Thursday, September 4, 2014

Bu ülke

Bir şekilde bu ülke onu hatırlatıyor. Burayı merak edip durmasındandır belki. Ama bence gelmesin. Her "pub"ın önünden geçtiğinde ve her değişik bir bira gördüğünde aklına geleceğim. Belçikada'ki gibi. Şimdi benim aklıma geliyor ya, alıştım. Nasıl ki yapraklar kopmuyor öyle her rüzgarda, nasılki yine de güneşe bakıyorlar ne olursa olsun, ben de alıştım.

Bazı kuralları değiştiremedim. Denemem bile hataydı. Güneşin batmasını engelleyemedim. Sonra? Sonra birgün oldu ve ertesi gün yoktu. George Orwell in 1984'ündeymişçesine geçmiş yok oldu. Bir gece, yok hayır, sabaha karşı oldu herşey. Polisler şahit oldu, o memnundu.

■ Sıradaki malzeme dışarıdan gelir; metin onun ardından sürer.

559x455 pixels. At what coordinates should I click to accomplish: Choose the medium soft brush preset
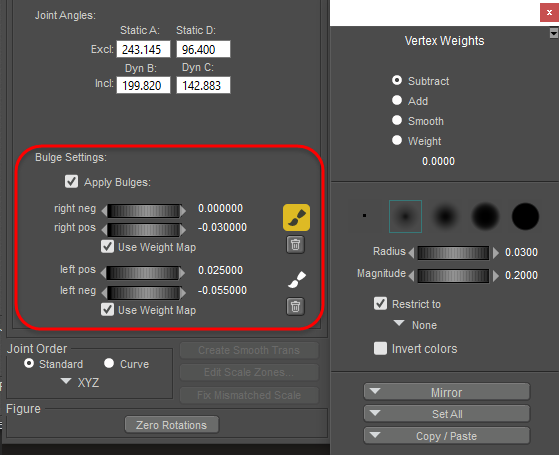pyautogui.click(x=445, y=216)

Rüzgar yoktu, hava sıcaktı, boş bir kola şişesi ayaklarımın önündeydi yere bakarken.

Eski, hafızamda kaldı. Ben kolay olay bırakmıyorum bazı şeyleri. Zevklerimi, tutkularımı. İsimler nesneler değişse de koşuyorum peşlerinden. Şimdi bir çerçeve de güzel ağaçlar ve kuşlar varken bu fotoğrafımda, seni aradı gözlerim, tıpkı Gülhane gibi. Beyaz bir güvercin kondu ve dedi, "burada o kadar güneş yok, o da olmayacak".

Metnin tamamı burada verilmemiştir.